No, I mean the internal customer_id used by the ISP, if you prefer, I can expand the tuple like that:

Access to this kind of information requires the consent of a judge and it is an authorization which is generally given only for one or a few IP addresses at a time.

Not necessarily according to DÉCRET n°2014-1576 du 24 décembre 2014 or just think to Hadopi, which does not require any judge to send physical mails to people simply based on an IP address list sent by a private company.

No the server don't know the infected person identity (Alice) at all.

As long as the server learns Alice's IP address + access time AND the server knows that the request was made to inform of an infection AND server owner has a way to get information about a a (ip_address, time) tuple (like administrative requisitions) it is enough to deanonymize a user. We don't care about the content of the message, as long we know that it is an "inform" message.

And, to be fair, we should agree on this point, indeed you mention this case in your long document but totally discard it from the summary :

The (HELLO, Time) pairs of the LocalProximityList are sent to the server one by one using a Mixnet

In a footnote, you nuance the need of a mixnet by saying that NAT is enough, probably thinking to carrier grade NAT on mobile phone networks. First, phones do not necessarily access the Internet via mobile networks but also via Wifi where an IPv4 address is very characterizing (and not mentioning IPv6 addresses !). Second, even with a global carrier grade NAT, "connection data" tuple becomes simply (customer_ip, customer_src_port, time) and identification is again.... perfect!

Now, let's consider a Mixnet is used. If it is done right, it could work and protect anonymity. But we need to describe how it will work, analyze how many parties we need to trust it, and so on! The Mixnet is so quickly mentioned in the whitepaper, and totally discarded from the summary, it let me believe that in the end it is not seriously considered. So, for now I consider that the solution will not integrate any Mixnet and it's still possible for ISPs and Government to de-anonymize users by simply collecting their IP address/traffic.

To conclude

I have enaugh trust into governments not to break the GDPR rules and use the IP address or metadata from the logs if they say they won't anyway

It should be clearly advertised that, before using such an application, a blind trust in the government is required, which is not my case. 1 2.
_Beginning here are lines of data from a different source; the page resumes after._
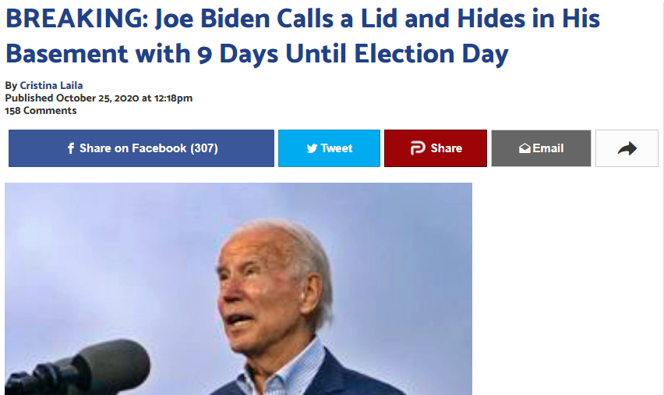Click the Facebook share count (307)
Image resolution: width=664 pixels, height=395 pixels.
click(204, 148)
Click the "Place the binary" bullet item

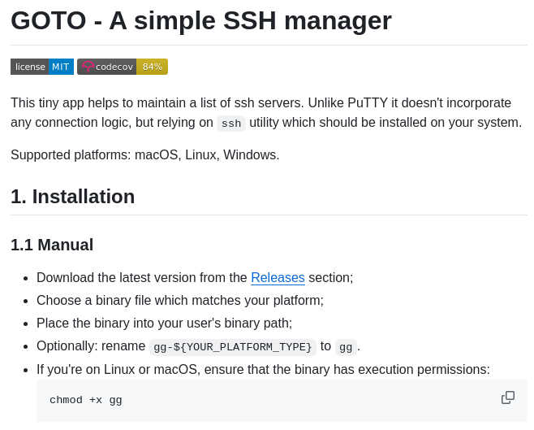click(165, 324)
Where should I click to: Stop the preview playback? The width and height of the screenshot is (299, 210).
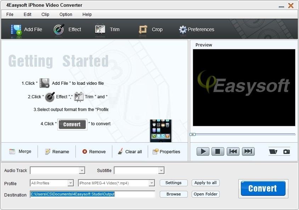pos(218,151)
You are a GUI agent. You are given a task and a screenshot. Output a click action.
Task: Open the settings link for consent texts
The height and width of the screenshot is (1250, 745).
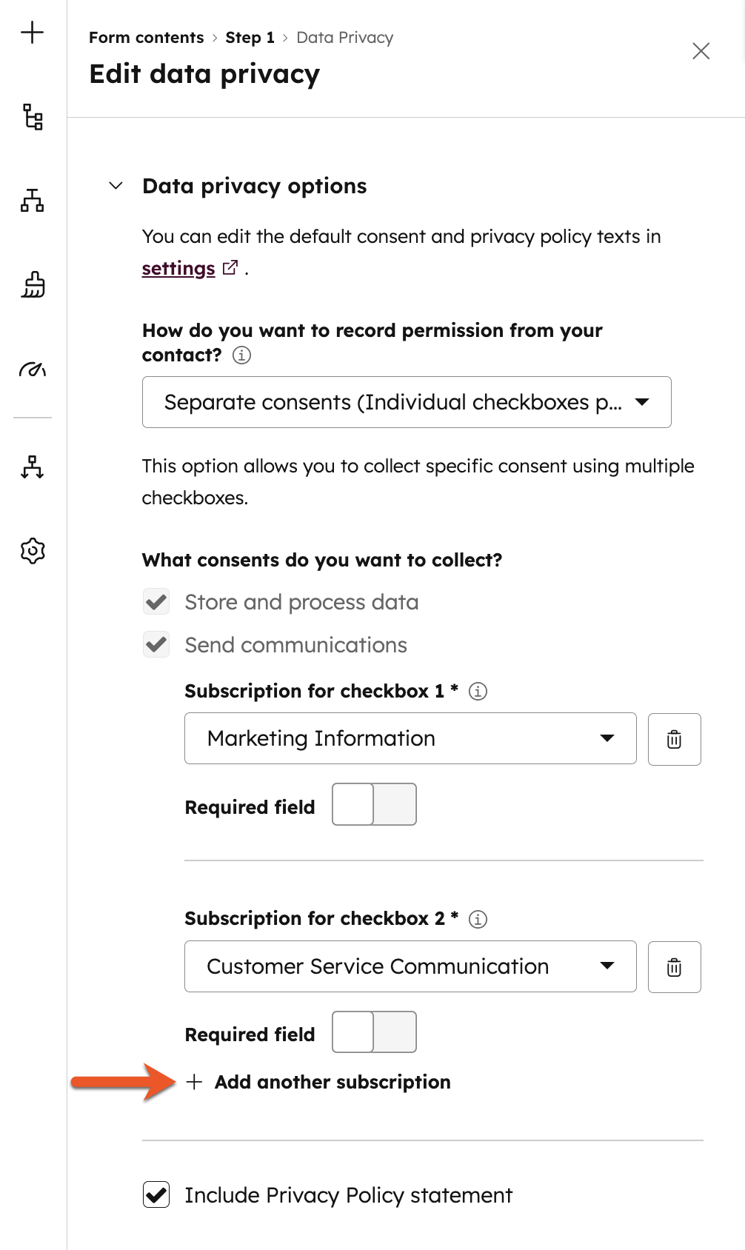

Before being accused of ideology, I would say that proposing a centralized solution first could also be a bias. Let's take Tor example. While on battery, Tor would not run to save battery life. Phones would only periodically generate identifiers that are public/private keys and exchange the public key. We must know that registering an Onion Service (prev. named Hidden Services) over Tor is similar to registering a public key in a DHT. Once on battery, a user's phone would try to access the Onion Services linked to the public keys it has gathered during the day. If I am sick, I simply ask my application to register an Onion Service for every keys that are in the considered time interval....

ramsestom commented 4 years ago

some error here the customer_id is known by the Service, not the ISP

No, I mean the internal customer_id used by the ISP, if you prefer, I can expand the tuple like that:

  • ISP: (firstname,lastname,birthdate,customer_ip,timestamp)
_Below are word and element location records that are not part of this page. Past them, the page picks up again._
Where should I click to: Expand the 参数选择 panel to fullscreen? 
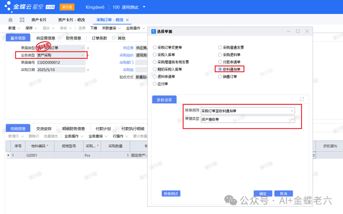(x=302, y=99)
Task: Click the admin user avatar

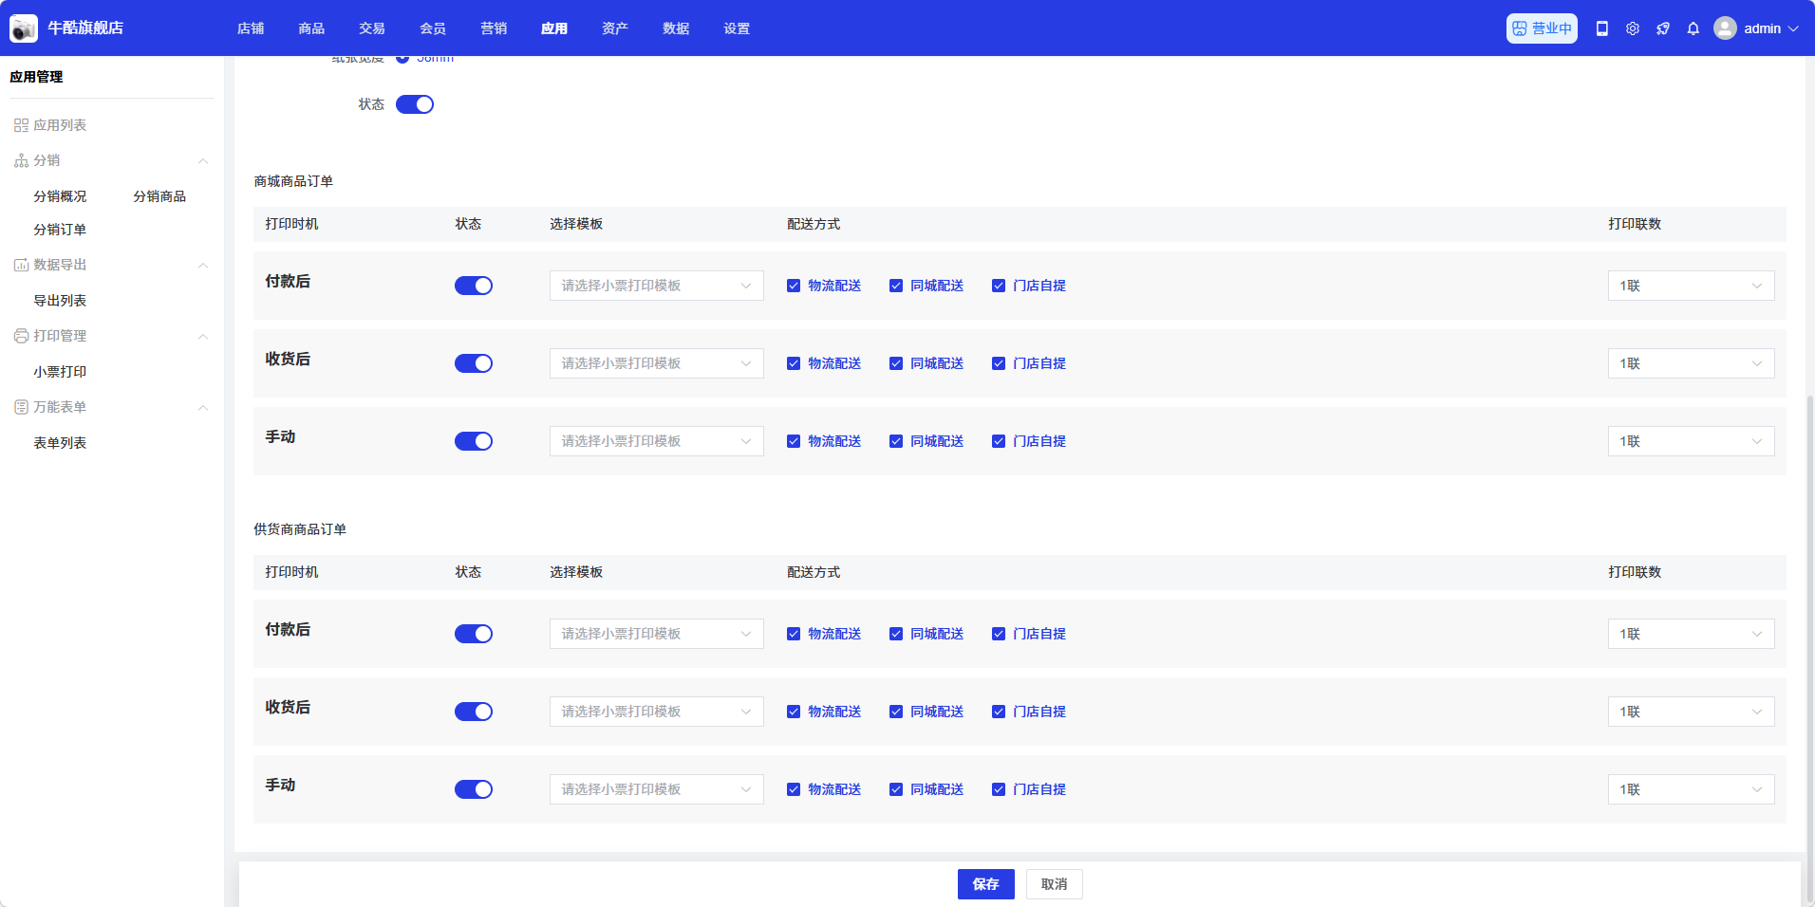Action: click(x=1725, y=28)
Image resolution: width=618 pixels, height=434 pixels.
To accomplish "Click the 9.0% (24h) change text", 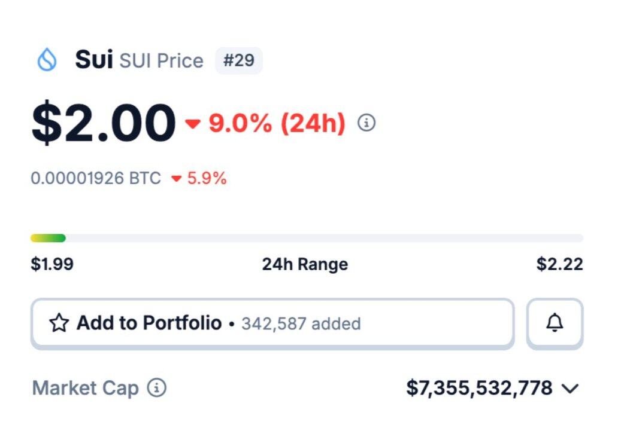I will point(277,124).
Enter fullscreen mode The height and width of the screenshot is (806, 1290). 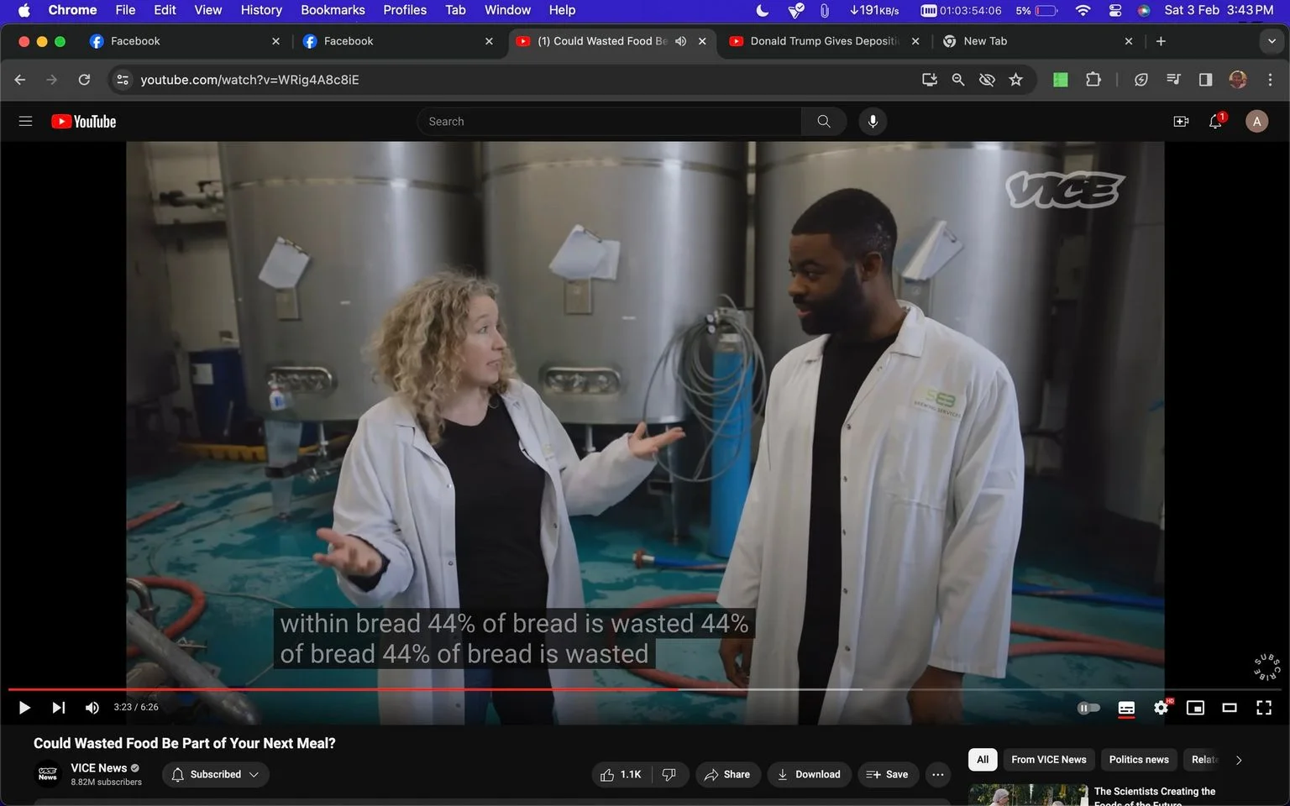click(x=1263, y=708)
Yes I understood it a few minutes after posting my comment and removed this point but it looks like you where already writting your answer by that time ;)

Access to this kind of information requires the consent of a judge and it is an authorization which is generally given only for one or a few IP addresses at a time.
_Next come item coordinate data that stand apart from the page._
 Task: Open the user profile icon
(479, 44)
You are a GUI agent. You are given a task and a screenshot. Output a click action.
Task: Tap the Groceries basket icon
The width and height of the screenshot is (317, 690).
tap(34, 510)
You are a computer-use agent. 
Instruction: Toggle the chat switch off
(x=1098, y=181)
Not necessarily according to DÉCRET n°2014-1576 du 24 décembre 2014 or just think to Hadopi, which does not require any judge to send physical mails to people simply based on an IP address list sent by a private company.

OK. just took a quick look at this décret and indeed a judge is not needed anymore. Any demand of information related to an IP need to be justified though and is archived so if the french government was to perform such a demand for the IP addresses logged on the StopCovid server whereas he publically engaged no to, he could be sued. And we are talking about millions of IP adresses so the ISPs would probably alert the opinion if they where to receive such demand (because the DÉCRET n°2014-1576 still fix some rules. You can't ask for informations on any IP adress, this IP adress still as to be suspected on an illegal activity to be concerned by a demand)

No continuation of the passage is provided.